Flowing from the biochemical foundation of organic life, the human species is now at the point where the individual and collective “essence” of a given genome may well be dependent upon first a unifying global and then perhaps a transglobal organizational structure. Such a relatively unique organization might be formulated as a type of private-sector, quasi-sovereign cybernation, or even a cybercorporation, with no, or very little, unrelated geopolitical constraints imposed by Earth-indigenous governments.

Toward this end, pursuing an assessment of the potential for ongoing space migration and habitation by examining cybersovereignty and cybercomponents necessary for such a cyberspace management entity — the sole objective of which is to implement and enhance space migration and settlement in furtherance of the survival of humankind  — seems a rational resource to evaluate and path to pursue.
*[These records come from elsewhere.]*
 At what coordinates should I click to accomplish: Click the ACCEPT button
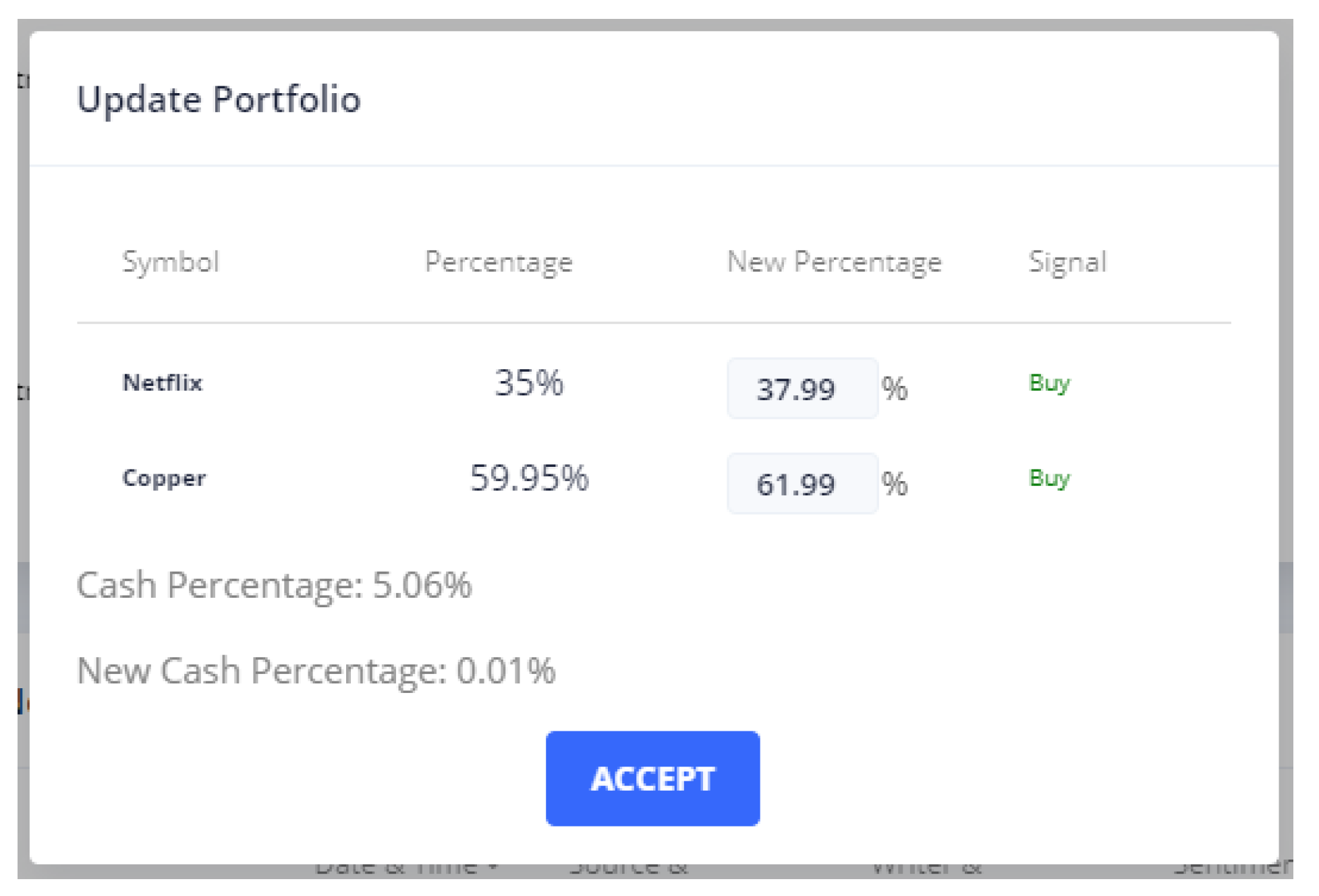coord(652,778)
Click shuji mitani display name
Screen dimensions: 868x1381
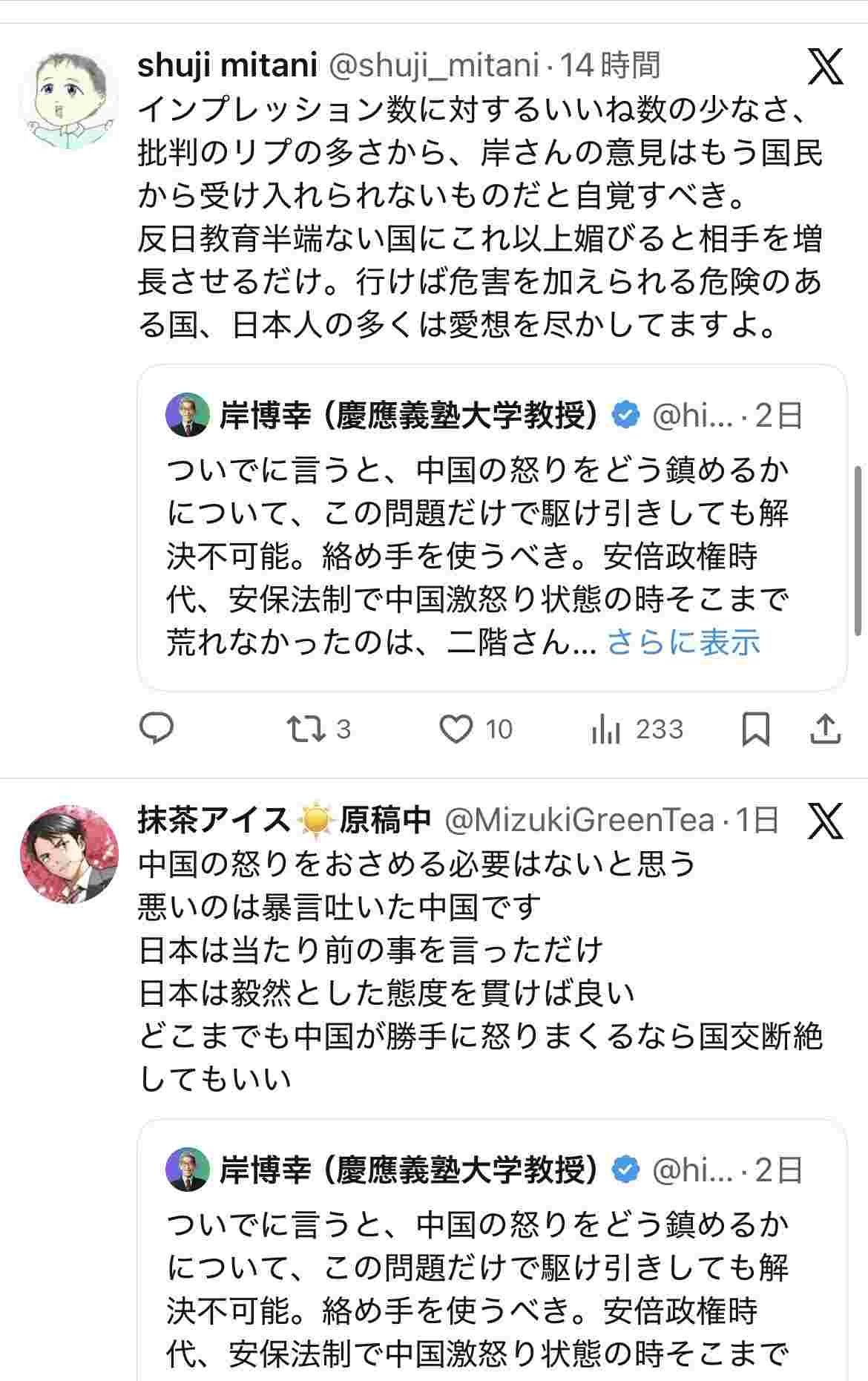pos(227,66)
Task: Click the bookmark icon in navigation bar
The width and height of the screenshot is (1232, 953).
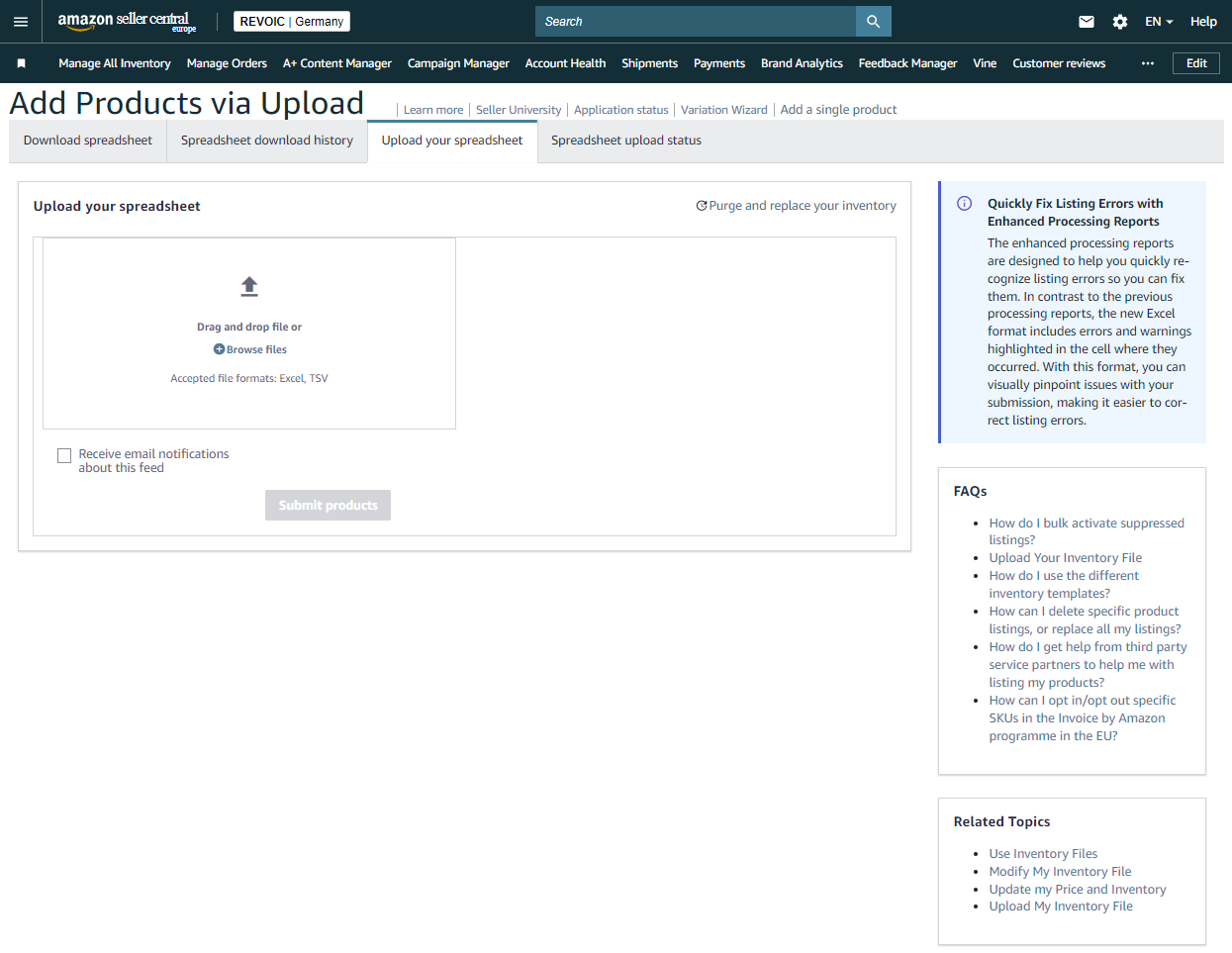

While many nations have laws that are directed at cyberpersona and certain corporate cyberactivities, criminal and civil in nature, effective enforcement of those laws is tenuous at best. If the state of the global economy remains frighteningly fibrillating or stagnant, and space migration activities are held captive by unrelated issues — such as those raised in the recent Russian-U.S. standoff flowing from U.S. sanctions against Russia for its Ukrainian activities, and the Russian threat to terminate or deny international space station access by U.S. astronauts — then some form of private-sector-controlled global governance to facilitate and enhance humankind space migration seems inevitable.

In this context, it should be noted that the Institute of Air and Space Law at McGill University in Montreal already has convened two international multidisciplinary conferences addressing global governance of space activities. It plans a major follow-on conference in two years to address the formulation of an appropriately effective management infrastructure for the global governance of space activities.

What can be the role of space law practitioners in conceptualizing and implementing such a unique space activity and management policy for human migration?

The first essential step is for the profession and its members to shift from being legal technicians or mechanics to becoming jurisprudential design engineers involved at the outset in formulating and implementing an effective global governance space policy. This may be considered absolutely essential for facilitating humankind space migration, evolution and ongoing adaptation. Members of the legal profession have the final responsibility for accurate characterization and implementation of all policies and programs related to migration, consistent with a broad complexity and even disparities and contradictory applicable laws. They are and must be integral components of policy and program/projects from the outset. For the most part, though, lawyers have been considered rubber-stampers regarding technical policies and implementation of programs and projects. Again, time is of the essence, an operating principle found in all legal systems. It also is a driving factor underlying the biological dictates of space migration critical to humankind’s survival.

Lawyers involved with all aspects of domestic and international space-related activities must be able to understand and articulate in a fully knowledgeable fashion the scientific, engineering, economic and political aspects of a program and its related projects. In short, it’s time for the attic doors of space migration policies and programs to be unlocked.

The legal profession is a critical component at the outset in the design and formulation of a global space migration policy and its implementing programs and projects. A growing number of space law practitioners are entering this field with advanced degrees in such disciplines as economics and international relations as well as engineering and the physical sciences. Let there be no more self-imposed refuge by the legal profession in the attic of globally and/or transglobally oriented species survival migratory policies. In more common parlance, it’s time for the true space lawyer to come out and declare a critically genuine and broad-ranging competence to participate at the very outset in the design as well as implementation of those policies.

George S. Robinson retired as legal counsel at the Smithsonian Institution and serves Of Counsel at the firm of Robinson and Robinson LLC in Maryland.